*** MATERIAL FOR THIS TASK
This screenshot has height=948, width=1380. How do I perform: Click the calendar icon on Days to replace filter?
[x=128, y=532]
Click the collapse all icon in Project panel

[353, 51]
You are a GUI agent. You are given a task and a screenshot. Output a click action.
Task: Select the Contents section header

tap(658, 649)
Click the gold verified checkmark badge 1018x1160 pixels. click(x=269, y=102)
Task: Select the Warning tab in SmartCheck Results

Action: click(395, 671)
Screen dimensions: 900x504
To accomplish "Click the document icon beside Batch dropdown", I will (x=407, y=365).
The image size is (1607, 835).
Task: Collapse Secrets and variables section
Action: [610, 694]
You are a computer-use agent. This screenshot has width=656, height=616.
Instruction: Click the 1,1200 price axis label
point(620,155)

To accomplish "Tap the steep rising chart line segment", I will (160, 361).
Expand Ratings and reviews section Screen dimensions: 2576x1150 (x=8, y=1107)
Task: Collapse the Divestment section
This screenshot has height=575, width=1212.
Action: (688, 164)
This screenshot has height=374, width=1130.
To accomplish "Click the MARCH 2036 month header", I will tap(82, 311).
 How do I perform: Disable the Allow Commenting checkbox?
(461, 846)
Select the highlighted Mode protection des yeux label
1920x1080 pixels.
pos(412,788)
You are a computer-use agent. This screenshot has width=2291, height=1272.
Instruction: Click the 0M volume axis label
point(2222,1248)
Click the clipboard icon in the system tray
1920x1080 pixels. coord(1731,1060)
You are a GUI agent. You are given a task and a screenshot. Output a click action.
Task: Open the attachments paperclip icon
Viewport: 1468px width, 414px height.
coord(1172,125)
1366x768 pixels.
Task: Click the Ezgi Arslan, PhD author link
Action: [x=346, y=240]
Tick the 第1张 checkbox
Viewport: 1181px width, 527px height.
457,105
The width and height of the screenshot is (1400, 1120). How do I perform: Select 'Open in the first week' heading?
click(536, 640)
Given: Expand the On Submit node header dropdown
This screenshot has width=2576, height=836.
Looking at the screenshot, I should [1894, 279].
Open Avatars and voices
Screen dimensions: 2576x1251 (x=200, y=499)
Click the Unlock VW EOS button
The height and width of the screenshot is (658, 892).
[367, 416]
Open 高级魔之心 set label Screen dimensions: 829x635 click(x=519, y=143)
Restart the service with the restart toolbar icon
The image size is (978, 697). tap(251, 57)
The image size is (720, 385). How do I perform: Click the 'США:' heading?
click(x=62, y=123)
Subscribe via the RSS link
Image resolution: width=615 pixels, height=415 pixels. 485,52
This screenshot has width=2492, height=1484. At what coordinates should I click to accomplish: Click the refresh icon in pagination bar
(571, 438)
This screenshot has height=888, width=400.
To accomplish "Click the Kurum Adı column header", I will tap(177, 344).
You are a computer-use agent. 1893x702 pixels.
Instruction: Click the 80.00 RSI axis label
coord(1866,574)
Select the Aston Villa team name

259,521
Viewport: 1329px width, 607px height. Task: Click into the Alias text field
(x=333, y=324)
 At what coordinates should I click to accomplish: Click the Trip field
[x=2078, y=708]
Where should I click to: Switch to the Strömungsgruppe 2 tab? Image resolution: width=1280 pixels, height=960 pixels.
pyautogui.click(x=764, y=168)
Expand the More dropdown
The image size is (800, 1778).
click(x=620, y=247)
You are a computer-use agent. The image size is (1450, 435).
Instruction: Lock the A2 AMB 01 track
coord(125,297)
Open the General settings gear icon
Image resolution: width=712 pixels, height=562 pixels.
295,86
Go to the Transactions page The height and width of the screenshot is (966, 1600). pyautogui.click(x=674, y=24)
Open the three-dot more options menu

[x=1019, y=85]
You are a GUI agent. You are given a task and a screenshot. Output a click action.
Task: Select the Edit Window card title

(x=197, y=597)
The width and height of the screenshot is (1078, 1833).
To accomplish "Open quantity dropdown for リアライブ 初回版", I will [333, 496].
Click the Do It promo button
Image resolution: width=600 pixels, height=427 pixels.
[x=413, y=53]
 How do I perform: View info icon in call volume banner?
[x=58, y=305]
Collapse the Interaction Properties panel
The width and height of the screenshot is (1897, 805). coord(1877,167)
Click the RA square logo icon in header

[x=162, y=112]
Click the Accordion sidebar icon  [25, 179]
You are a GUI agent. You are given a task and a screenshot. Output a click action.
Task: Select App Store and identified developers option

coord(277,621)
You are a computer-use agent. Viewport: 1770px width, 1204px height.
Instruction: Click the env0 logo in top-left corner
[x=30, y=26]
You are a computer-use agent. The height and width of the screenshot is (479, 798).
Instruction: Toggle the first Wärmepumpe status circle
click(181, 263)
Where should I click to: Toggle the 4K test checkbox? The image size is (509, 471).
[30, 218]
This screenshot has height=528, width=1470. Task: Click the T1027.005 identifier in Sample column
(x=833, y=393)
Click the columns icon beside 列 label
******
- [TASK DESCRIPTION]: Copy all of the entries above word for word, with no changes.

- [FINAL RESULT]:
This screenshot has height=948, width=1380. How do I perform: Click the calendar icon on Days to replace filter?
[x=128, y=532]
Click the collapse all icon in Project panel

[353, 51]
You are a GUI agent. You are given a task and a screenshot. Output a click action.
Task: Select the Contents section header

tap(658, 649)
Click the gold verified checkmark badge 1018x1160 pixels. click(x=269, y=102)
Task: Select the Warning tab in SmartCheck Results

Action: click(395, 671)
Screen dimensions: 900x504
To accomplish "Click the document icon beside Batch dropdown", I will (x=407, y=365).
The image size is (1607, 835).
Task: Collapse Secrets and variables section
Action: [610, 694]
You are a computer-use agent. This screenshot has width=656, height=616.
Instruction: Click the 1,1200 price axis label
point(620,155)

To accomplish "Tap the steep rising chart line segment", I will (160, 361).
Expand Ratings and reviews section Screen dimensions: 2576x1150 (x=8, y=1107)
Task: Collapse the Divestment section
This screenshot has height=575, width=1212.
Action: (688, 164)
This screenshot has height=374, width=1130.
To accomplish "Click the MARCH 2036 month header", I will tap(82, 311).
 How do I perform: Disable the Allow Commenting checkbox?
(461, 846)
Select the highlighted Mode protection des yeux label
1920x1080 pixels.
pos(412,788)
You are a computer-use agent. This screenshot has width=2291, height=1272.
Instruction: Click the 0M volume axis label
point(2222,1248)
Click the clipboard icon in the system tray
1920x1080 pixels. coord(1731,1060)
You are a GUI agent. You are given a task and a screenshot. Output a click action.
Task: Open the attachments paperclip icon
Viewport: 1468px width, 414px height.
coord(1172,125)
1366x768 pixels.
Task: Click the Ezgi Arslan, PhD author link
Action: [x=346, y=240]
Tick the 第1张 checkbox
Viewport: 1181px width, 527px height.
457,105
The width and height of the screenshot is (1400, 1120). How do I perform: Select 'Open in the first week' heading?
click(536, 640)
Given: Expand the On Submit node header dropdown
This screenshot has width=2576, height=836.
Looking at the screenshot, I should [1894, 279].
Open Avatars and voices
Screen dimensions: 2576x1251 (x=200, y=499)
Click the Unlock VW EOS button
The height and width of the screenshot is (658, 892).
[367, 416]
Open 高级魔之心 set label Screen dimensions: 829x635 click(x=519, y=143)
Restart the service with the restart toolbar icon
The image size is (978, 697). tap(251, 57)
The image size is (720, 385). How do I perform: Click the 'США:' heading?
click(x=62, y=123)
Subscribe via the RSS link
Image resolution: width=615 pixels, height=415 pixels. 485,52
This screenshot has width=2492, height=1484. At what coordinates should I click to accomplish: Click the refresh icon in pagination bar
(571, 438)
This screenshot has height=888, width=400.
To accomplish "Click the Kurum Adı column header", I will tap(177, 344).
You are a computer-use agent. 1893x702 pixels.
Instruction: Click the 80.00 RSI axis label
coord(1866,574)
Select the Aston Villa team name

259,521
Viewport: 1329px width, 607px height. Task: Click into the Alias text field
(x=333, y=324)
 At what coordinates should I click to accomplish: Click the Trip field
[x=2078, y=708]
Where should I click to: Switch to the Strömungsgruppe 2 tab? Image resolution: width=1280 pixels, height=960 pixels.
pyautogui.click(x=764, y=168)
Expand the More dropdown
The image size is (800, 1778).
click(x=620, y=247)
You are a computer-use agent. The image size is (1450, 435).
Instruction: Lock the A2 AMB 01 track
coord(125,297)
Open the General settings gear icon
Image resolution: width=712 pixels, height=562 pixels.
295,86
Go to the Transactions page The height and width of the screenshot is (966, 1600). pyautogui.click(x=674, y=24)
Open the three-dot more options menu

[x=1019, y=85]
You are a GUI agent. You are given a task and a screenshot. Output a click action.
Task: Select the Edit Window card title

(x=197, y=597)
The width and height of the screenshot is (1078, 1833).
To accomplish "Open quantity dropdown for リアライブ 初回版", I will [333, 496].
Click the Do It promo button
Image resolution: width=600 pixels, height=427 pixels.
[x=413, y=53]
 How do I perform: View info icon in call volume banner?
[x=58, y=305]
Collapse the Interaction Properties panel
The width and height of the screenshot is (1897, 805). coord(1877,167)
Click the RA square logo icon in header

[x=162, y=112]
Click the Accordion sidebar icon  [25, 179]
You are a GUI agent. You are given a task and a screenshot. Output a click action.
Task: Select App Store and identified developers option

coord(277,621)
You are a computer-use agent. Viewport: 1770px width, 1204px height.
Instruction: Click the env0 logo in top-left corner
[x=30, y=26]
You are a computer-use agent. The height and width of the screenshot is (479, 798).
Instruction: Toggle the first Wärmepumpe status circle
click(181, 263)
Where should I click to: Toggle the 4K test checkbox? The image size is (509, 471).
[30, 218]
This screenshot has height=528, width=1470. Task: Click the T1027.005 identifier in Sample column
(x=833, y=393)
Click the columns icon beside 列 label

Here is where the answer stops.